Schimel’s strategy falls under what scholar and translator Lawrence Venuti calls ‘resistant translation’ (also known as foreignizing or minoritizing translation). The use of source culture words in the target text is one of the most commonly cited examples of this type of translation. Venuti mentions feminism only in passing in his publications, although generally as examples of resistant translation. Resistant translation is placed in opposition to what Venuti calls ‘instrumental’ or ‘domesticating’ translations. While well-intentioned, Venuti and Schimel’s vigorous defiance of tradition reflects a position that translators occupying less secure roles in the field cannot take for granted. What is more, the power of translation as a tool for resistance is not always diminished by fluent translations. Fluency can also be a strategic tool.

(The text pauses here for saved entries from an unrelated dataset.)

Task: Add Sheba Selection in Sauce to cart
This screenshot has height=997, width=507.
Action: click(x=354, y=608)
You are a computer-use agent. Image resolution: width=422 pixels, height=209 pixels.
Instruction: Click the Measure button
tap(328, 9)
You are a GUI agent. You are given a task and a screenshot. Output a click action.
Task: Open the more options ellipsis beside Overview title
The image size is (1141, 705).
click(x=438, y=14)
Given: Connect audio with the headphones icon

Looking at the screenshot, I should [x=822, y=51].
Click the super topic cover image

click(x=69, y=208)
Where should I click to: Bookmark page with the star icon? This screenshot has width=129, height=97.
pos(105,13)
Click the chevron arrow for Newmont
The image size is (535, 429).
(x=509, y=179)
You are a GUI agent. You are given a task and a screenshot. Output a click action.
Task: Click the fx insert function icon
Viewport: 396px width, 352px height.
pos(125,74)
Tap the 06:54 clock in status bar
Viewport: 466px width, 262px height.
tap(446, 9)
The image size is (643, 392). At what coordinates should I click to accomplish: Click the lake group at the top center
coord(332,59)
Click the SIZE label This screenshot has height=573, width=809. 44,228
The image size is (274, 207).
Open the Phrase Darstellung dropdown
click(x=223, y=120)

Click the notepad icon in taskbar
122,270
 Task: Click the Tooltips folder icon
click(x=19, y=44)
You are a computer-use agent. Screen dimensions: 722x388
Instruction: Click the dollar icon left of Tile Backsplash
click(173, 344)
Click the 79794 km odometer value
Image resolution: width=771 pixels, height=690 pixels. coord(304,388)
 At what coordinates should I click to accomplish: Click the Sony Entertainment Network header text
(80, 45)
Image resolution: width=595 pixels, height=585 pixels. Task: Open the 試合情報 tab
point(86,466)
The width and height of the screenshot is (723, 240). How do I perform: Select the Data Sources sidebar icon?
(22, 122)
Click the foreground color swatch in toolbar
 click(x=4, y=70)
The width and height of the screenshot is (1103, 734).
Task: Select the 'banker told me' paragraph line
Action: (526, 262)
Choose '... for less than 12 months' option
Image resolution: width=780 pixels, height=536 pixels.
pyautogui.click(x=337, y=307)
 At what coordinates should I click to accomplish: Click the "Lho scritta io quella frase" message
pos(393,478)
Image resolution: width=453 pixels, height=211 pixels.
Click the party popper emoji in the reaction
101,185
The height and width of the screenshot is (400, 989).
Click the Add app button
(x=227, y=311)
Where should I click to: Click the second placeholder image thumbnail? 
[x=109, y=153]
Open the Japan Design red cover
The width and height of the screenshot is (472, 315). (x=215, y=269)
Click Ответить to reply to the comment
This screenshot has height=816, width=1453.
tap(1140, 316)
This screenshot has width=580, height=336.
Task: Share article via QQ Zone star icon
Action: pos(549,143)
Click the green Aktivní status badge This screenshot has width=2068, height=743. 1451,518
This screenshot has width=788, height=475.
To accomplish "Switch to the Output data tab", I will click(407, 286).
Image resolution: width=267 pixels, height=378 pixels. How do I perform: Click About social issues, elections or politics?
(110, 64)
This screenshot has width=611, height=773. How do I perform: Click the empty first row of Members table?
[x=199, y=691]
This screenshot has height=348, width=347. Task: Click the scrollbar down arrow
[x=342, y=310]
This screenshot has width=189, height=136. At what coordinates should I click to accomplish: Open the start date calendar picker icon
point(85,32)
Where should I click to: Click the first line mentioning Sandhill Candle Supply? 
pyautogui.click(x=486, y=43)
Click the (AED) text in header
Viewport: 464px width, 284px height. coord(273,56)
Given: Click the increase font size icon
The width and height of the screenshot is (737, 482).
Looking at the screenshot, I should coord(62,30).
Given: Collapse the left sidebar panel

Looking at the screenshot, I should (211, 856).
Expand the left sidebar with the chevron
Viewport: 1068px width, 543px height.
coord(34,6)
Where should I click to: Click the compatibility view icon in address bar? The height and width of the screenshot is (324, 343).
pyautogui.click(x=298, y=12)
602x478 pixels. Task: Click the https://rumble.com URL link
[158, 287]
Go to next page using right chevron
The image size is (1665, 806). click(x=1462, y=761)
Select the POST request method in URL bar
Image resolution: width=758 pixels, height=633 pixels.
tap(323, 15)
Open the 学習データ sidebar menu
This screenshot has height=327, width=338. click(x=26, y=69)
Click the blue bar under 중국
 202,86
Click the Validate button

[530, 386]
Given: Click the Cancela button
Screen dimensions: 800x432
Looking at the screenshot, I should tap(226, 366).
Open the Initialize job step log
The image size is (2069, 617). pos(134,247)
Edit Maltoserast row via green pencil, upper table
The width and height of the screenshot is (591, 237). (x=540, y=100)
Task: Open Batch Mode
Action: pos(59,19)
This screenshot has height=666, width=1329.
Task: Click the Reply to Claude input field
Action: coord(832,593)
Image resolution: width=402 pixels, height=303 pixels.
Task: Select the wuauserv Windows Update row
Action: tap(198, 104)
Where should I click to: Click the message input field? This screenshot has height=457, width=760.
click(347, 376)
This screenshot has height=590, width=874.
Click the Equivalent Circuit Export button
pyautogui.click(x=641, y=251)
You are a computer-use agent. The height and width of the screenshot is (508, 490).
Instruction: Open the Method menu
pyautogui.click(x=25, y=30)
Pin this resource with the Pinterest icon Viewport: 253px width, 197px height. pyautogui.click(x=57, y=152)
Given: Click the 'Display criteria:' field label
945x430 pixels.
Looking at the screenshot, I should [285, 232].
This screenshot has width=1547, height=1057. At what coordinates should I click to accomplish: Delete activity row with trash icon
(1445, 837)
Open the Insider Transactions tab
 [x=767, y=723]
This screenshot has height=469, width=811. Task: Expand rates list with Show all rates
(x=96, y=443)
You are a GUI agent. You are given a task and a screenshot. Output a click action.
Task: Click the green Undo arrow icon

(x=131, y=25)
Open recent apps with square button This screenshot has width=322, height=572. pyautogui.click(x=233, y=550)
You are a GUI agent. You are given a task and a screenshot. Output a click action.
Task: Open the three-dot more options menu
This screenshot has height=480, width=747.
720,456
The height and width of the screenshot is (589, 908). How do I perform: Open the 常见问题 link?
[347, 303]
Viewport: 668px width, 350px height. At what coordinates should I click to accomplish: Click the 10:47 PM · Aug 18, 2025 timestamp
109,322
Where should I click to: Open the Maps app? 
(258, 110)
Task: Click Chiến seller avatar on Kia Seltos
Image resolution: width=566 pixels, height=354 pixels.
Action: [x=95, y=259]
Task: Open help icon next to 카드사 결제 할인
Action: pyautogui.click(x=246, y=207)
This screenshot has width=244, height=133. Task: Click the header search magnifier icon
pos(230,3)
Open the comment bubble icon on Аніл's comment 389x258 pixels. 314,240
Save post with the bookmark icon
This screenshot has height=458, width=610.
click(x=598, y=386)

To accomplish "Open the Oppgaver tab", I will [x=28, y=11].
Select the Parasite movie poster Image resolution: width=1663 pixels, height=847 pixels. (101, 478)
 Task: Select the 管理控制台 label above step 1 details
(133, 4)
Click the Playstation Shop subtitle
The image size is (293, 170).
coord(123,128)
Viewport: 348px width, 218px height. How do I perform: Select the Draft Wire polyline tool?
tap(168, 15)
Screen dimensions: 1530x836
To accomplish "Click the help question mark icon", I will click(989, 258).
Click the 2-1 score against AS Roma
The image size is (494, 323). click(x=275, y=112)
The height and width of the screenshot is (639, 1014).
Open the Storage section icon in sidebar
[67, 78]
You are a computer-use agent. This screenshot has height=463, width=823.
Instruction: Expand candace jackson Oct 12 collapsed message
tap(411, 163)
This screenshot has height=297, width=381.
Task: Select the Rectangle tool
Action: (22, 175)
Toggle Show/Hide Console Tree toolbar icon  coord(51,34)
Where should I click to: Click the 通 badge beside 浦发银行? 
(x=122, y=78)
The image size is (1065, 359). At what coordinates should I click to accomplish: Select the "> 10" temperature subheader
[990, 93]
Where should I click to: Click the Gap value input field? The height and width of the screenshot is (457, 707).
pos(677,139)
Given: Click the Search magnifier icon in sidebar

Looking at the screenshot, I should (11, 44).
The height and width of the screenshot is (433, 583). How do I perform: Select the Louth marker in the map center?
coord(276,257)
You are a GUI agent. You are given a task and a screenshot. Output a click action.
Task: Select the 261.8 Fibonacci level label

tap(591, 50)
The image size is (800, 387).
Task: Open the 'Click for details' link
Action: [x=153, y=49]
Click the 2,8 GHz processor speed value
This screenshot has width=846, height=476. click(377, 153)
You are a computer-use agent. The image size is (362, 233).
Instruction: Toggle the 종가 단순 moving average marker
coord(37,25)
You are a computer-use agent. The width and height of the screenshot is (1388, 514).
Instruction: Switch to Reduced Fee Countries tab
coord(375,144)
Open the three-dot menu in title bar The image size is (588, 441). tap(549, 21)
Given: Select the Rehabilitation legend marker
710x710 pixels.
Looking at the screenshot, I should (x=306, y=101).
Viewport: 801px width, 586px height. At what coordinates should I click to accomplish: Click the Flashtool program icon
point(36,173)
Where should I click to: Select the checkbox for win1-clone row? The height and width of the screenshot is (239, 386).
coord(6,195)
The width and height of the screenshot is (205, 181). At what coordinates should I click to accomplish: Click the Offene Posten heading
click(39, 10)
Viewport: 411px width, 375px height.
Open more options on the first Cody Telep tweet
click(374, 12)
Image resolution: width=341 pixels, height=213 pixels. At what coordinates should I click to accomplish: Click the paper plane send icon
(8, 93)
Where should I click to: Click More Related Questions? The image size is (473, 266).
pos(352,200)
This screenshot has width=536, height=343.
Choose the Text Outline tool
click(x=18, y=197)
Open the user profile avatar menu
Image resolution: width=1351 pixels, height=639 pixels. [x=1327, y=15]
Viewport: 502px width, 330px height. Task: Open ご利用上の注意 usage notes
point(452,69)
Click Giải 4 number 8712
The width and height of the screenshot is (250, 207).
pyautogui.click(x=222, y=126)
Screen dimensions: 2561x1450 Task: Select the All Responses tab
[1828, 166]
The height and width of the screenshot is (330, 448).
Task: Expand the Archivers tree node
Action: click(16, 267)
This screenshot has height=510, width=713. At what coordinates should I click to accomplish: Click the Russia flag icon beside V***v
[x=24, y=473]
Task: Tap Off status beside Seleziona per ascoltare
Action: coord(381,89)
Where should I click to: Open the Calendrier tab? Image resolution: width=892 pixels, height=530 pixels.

I object to the term ‘domestication’ to describe translations on the basis that it denigrates the domestic as a familiar, comfortable and safe space. Domesticity is historically associated with women and families, a space to protect rather a seat of power. However, reclaiming the domestic can be a powerful feminist gesture, as some of the examples discussed during the Translator Scratch Night organised by the Emma Press in collaboration with the FTN demonstrate. One of the drafts discussed was Ruth Donnelly’s translation of a young adult novel, El retrato de Verónica Gby Argentinean author Andrea Ferrari. Donnelly contrasted this project with a previous one, in which Donnelly’s feminist strategies had involved mainly linguistic choices intended to undermine the sexist nature of the Spanish language. In Ferrari’s novel, since the subject matter itself was feminist, Donnelly argued, a smooth and fully idiomatic translation would be more strategic as a feminist strategy, allowing readers to immerse themselves in the story, experiencing the dilemmas that the main character goes through.
The translations discussed during the scratch night will be published by the Emma Press in an anthology to be formally launched at the Birmingham Literature Festival in October 2025. Judging by the drafts discussed during the scratch night, readers and festival goers are in for a treat. This event was made possible thanks to extra AHRC funding obtained by the FTN to accelerate the impact of their activities. The FTN has only just begun its work. Judging by the momentum gathered so far, there is still much more work to do. The examples discussed here only scratch the surface of a shaky ground that translators, academics and publishers all over the world will need to continue digging into for a while.